:: Stated exercise ::
List every line of the records that contains the word "toggle", matching case exactly.
--- START OF Listing ---
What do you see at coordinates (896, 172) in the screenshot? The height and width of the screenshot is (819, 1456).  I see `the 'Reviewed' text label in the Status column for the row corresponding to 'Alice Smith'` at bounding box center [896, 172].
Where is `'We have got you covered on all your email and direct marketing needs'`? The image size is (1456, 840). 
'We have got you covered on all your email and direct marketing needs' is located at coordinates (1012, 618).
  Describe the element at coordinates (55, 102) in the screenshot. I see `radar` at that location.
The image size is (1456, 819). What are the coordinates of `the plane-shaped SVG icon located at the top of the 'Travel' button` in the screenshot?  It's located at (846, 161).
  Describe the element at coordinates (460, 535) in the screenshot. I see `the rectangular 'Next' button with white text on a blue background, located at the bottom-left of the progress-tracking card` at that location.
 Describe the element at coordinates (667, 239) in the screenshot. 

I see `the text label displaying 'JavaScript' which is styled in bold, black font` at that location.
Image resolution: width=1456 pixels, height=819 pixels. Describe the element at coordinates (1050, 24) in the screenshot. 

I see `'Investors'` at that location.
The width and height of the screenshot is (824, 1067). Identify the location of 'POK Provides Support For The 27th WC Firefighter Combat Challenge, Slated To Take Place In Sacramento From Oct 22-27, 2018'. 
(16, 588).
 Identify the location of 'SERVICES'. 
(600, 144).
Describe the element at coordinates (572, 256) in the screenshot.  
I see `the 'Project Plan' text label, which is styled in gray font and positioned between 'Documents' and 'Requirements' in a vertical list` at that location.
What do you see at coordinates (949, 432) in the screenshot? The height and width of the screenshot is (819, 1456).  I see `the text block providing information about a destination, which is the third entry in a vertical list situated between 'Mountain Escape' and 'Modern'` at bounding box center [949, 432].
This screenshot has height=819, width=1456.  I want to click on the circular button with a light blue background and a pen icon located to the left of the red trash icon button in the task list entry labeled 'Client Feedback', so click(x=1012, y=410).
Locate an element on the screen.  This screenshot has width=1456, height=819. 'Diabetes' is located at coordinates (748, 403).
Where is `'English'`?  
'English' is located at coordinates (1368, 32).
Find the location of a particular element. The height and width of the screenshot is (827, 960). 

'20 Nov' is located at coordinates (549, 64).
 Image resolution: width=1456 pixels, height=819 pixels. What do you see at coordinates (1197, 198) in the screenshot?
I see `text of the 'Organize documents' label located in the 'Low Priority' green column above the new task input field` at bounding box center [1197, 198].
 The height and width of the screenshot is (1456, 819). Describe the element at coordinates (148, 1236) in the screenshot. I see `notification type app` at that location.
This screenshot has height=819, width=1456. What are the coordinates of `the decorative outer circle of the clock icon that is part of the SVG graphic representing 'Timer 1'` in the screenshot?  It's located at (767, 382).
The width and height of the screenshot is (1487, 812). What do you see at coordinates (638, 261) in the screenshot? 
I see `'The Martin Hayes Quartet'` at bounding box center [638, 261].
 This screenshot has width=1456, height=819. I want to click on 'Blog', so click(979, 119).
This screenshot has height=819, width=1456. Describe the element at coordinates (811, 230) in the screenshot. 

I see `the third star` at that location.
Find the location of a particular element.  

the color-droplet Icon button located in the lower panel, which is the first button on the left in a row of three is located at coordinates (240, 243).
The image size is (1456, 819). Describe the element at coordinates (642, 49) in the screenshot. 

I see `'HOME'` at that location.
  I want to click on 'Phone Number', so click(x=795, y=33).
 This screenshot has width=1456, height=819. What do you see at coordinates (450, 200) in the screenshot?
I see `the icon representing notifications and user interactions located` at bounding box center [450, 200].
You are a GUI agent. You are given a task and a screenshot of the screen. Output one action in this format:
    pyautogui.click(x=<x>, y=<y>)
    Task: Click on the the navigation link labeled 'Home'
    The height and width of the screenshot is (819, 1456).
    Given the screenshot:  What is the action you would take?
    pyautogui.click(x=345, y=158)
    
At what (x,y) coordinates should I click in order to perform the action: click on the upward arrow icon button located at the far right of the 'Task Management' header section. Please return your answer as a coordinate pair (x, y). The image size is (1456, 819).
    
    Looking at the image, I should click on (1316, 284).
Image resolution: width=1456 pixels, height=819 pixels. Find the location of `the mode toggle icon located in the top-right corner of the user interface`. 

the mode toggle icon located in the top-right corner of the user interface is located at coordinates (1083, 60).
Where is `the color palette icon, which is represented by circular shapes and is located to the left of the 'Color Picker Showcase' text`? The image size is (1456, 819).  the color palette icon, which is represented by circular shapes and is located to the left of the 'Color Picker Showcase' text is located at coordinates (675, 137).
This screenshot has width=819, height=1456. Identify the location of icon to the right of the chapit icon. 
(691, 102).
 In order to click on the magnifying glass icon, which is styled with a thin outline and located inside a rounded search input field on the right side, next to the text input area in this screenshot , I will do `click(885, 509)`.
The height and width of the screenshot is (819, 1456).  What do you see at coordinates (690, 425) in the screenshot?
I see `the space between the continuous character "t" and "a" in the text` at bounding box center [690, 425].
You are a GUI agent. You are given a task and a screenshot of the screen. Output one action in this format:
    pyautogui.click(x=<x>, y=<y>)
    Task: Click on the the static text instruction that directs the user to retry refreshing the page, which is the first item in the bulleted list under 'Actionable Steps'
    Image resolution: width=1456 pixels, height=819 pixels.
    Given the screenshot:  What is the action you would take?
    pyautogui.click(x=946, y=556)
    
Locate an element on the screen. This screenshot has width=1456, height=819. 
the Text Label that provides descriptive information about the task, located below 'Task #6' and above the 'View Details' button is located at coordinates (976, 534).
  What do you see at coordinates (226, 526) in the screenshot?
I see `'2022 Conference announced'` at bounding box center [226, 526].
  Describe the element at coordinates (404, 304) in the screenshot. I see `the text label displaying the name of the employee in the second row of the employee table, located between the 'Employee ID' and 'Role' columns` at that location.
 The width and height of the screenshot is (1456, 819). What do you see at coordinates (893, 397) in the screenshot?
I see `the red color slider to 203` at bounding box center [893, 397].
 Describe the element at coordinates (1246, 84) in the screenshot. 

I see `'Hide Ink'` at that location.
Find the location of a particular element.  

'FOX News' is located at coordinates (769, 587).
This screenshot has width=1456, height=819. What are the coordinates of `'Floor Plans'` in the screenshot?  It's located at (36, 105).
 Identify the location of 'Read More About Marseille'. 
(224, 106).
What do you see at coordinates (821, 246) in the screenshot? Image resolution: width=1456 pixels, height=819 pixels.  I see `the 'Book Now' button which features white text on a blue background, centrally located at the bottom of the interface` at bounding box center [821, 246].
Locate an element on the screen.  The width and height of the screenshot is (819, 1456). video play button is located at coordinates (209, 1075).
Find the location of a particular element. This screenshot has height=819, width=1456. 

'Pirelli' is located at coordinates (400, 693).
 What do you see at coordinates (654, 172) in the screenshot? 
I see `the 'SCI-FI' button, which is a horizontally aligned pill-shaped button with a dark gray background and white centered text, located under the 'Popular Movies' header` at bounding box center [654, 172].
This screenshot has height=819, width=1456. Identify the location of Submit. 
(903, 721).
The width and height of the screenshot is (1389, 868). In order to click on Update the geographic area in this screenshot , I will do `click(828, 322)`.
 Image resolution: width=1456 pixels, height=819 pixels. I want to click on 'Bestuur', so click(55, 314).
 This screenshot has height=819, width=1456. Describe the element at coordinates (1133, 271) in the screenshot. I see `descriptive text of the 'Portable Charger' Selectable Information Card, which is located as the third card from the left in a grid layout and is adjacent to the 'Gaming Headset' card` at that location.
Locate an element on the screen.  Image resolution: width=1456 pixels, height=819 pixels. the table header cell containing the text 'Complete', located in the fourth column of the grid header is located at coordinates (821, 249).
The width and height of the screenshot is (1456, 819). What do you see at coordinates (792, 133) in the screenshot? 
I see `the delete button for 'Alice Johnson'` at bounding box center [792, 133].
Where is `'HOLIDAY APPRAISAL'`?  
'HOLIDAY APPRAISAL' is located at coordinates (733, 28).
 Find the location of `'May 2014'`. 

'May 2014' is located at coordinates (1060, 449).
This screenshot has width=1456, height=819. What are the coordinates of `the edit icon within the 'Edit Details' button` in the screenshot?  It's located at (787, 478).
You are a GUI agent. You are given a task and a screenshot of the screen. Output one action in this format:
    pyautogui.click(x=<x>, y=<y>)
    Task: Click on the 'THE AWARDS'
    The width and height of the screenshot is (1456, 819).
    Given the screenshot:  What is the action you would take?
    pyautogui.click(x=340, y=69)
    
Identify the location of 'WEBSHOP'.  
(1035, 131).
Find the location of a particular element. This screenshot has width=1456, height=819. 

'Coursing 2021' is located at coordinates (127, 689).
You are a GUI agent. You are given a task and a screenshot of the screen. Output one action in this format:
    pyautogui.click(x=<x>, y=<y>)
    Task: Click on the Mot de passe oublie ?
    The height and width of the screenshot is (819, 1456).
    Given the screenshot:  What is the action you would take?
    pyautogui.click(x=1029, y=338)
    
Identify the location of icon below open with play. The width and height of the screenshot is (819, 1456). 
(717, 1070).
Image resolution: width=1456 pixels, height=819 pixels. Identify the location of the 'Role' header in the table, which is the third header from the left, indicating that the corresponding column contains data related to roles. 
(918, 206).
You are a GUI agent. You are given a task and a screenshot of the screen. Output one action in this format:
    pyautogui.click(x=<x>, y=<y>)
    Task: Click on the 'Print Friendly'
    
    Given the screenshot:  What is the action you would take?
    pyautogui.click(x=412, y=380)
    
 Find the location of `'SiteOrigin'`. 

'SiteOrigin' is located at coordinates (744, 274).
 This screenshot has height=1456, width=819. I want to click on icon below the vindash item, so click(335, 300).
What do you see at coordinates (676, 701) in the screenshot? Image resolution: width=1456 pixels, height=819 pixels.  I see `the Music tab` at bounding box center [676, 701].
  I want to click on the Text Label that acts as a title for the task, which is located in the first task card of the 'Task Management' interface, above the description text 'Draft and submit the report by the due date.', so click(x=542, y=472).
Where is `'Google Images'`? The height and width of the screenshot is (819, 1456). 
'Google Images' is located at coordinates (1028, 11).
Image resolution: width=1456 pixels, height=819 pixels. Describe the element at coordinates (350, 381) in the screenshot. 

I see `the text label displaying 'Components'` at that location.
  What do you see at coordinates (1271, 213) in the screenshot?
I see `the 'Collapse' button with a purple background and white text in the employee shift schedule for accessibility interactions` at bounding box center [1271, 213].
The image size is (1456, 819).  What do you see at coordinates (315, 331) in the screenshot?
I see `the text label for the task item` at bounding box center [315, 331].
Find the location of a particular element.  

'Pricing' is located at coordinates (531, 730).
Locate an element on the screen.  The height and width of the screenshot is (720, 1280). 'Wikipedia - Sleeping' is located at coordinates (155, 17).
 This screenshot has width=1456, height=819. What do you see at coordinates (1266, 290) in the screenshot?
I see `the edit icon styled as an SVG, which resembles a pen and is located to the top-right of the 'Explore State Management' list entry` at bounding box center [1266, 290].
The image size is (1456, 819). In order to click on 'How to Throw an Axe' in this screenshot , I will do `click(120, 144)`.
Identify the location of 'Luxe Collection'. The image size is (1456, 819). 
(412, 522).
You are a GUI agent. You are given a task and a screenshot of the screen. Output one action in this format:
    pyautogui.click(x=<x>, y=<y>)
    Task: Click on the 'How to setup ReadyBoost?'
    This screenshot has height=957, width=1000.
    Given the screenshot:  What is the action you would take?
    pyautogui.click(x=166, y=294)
--- END OF Listing ---
:: Written reply ::
Image resolution: width=1456 pixels, height=819 pixels. Find the location of `the mode toggle icon located in the top-right corner of the user interface`. 
the mode toggle icon located in the top-right corner of the user interface is located at coordinates (1083, 60).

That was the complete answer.